▸ Directions for this task
Rescale the entries from the line that has "Return the (x, y)" through the line that has "check (680, 891)". Write those lines out again, requests included, with every coordinate in the answers multiplied by 2.55 and rounded to a whole number (halves round up), and leave the pictures out.
-- Start of Supplied material --
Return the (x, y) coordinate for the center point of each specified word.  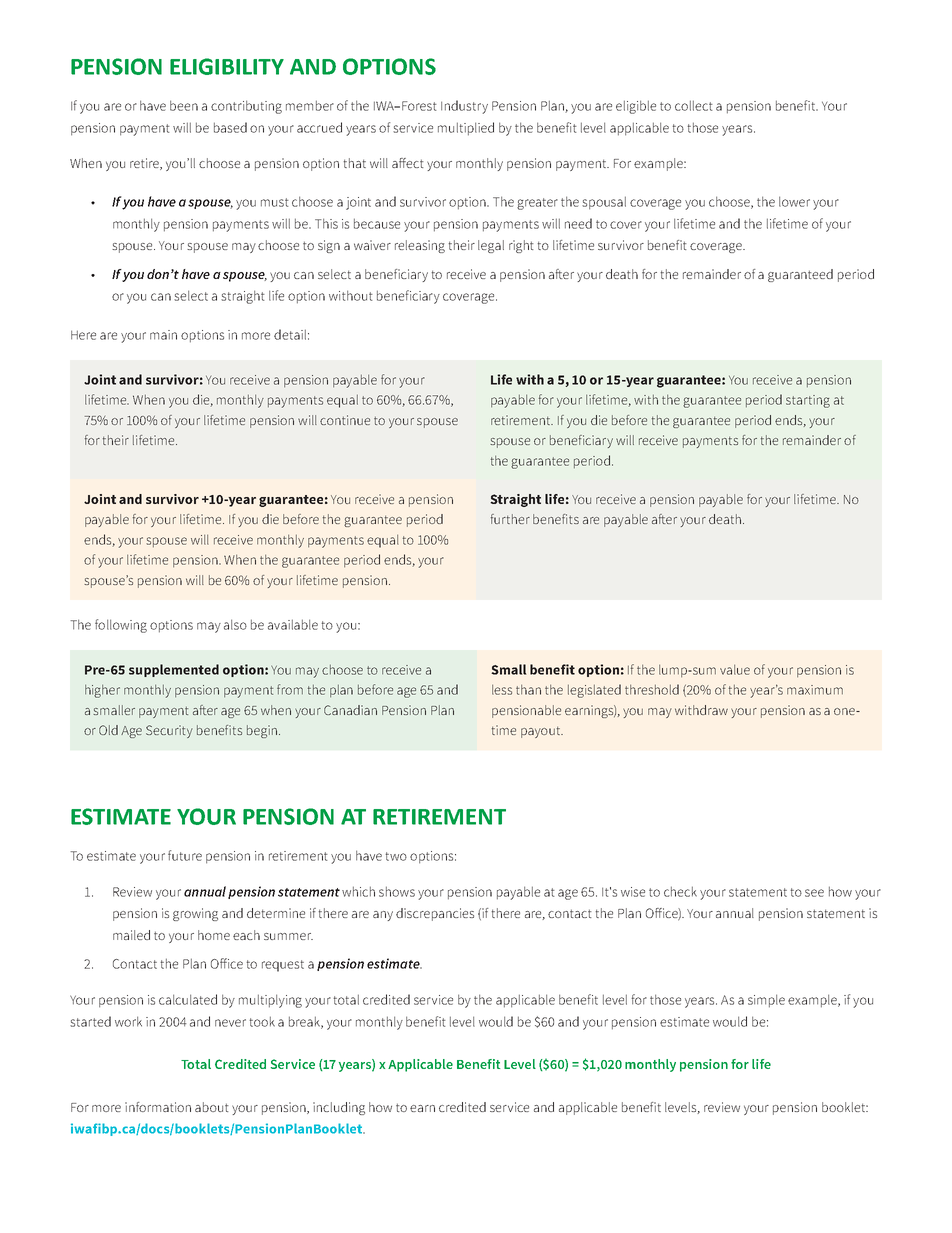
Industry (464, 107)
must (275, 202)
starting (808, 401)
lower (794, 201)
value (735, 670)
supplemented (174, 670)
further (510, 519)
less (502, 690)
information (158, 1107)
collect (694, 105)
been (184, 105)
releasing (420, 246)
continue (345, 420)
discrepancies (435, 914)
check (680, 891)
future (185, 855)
-- End of Supplied material --
-- Start of Supplied material --
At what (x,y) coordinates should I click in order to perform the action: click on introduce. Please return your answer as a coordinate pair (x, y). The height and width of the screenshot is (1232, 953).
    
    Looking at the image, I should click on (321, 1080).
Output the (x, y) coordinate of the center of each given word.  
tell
-- End of Supplied material --
-- Start of Supplied material --
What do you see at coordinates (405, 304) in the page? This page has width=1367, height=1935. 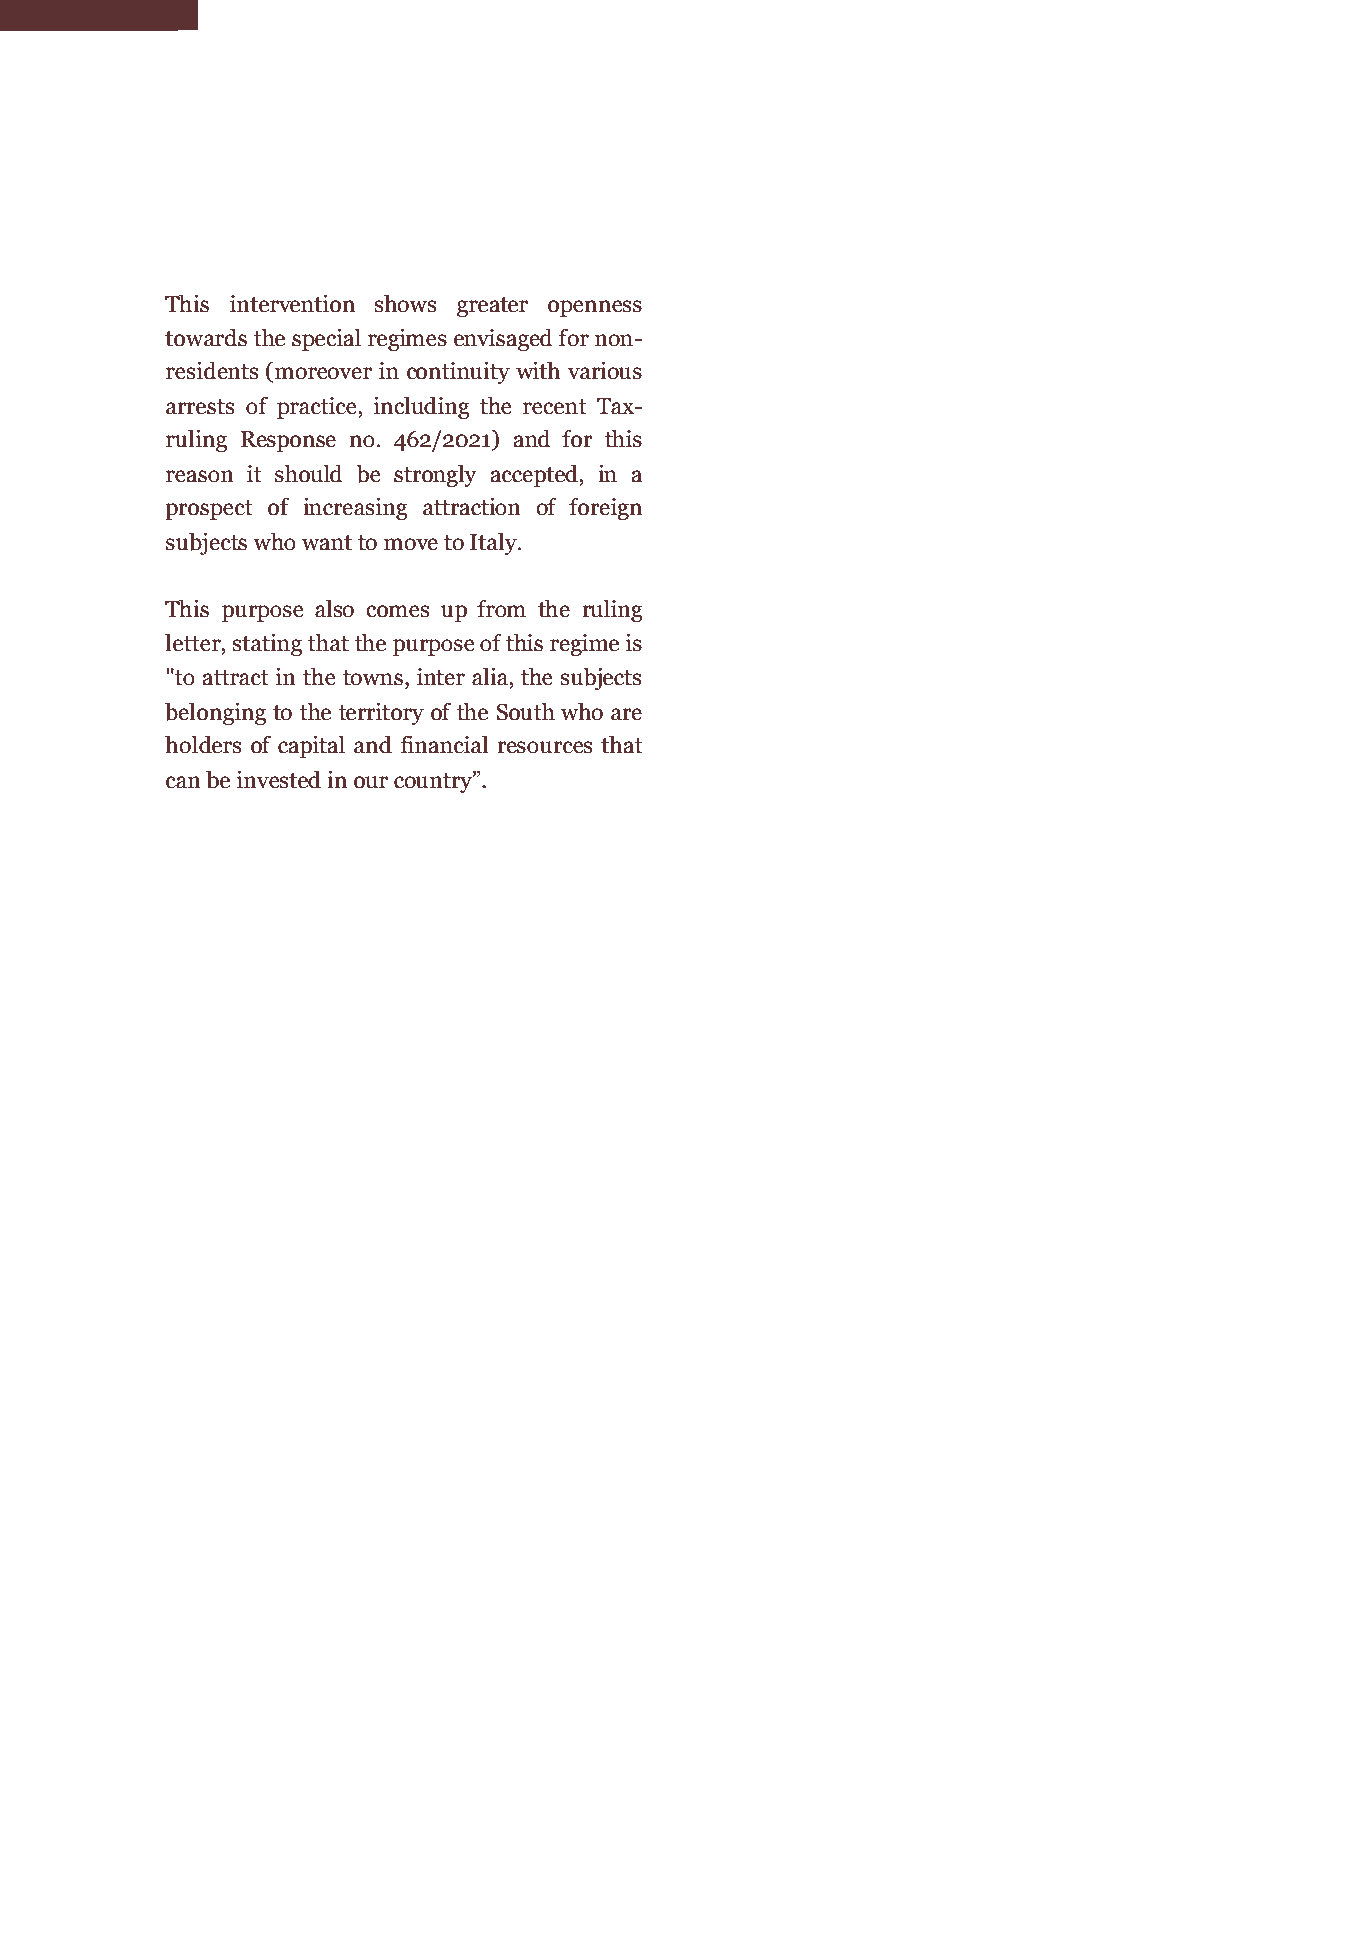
-- End of Supplied material --
▸ Exercise answer
Return the (x, y) coordinate for the center point of each specified word.  
Industry (1183, 273)
must (701, 515)
starting (2060, 1023)
lower (2025, 513)
value (1874, 1709)
supplemented (444, 1709)
further (1301, 1323)
less (1280, 1760)
information (403, 2823)
collect (1770, 268)
been (469, 268)
releasing (1071, 627)
continue (880, 1071)
discrepancies (1109, 2331)
check (1734, 2272)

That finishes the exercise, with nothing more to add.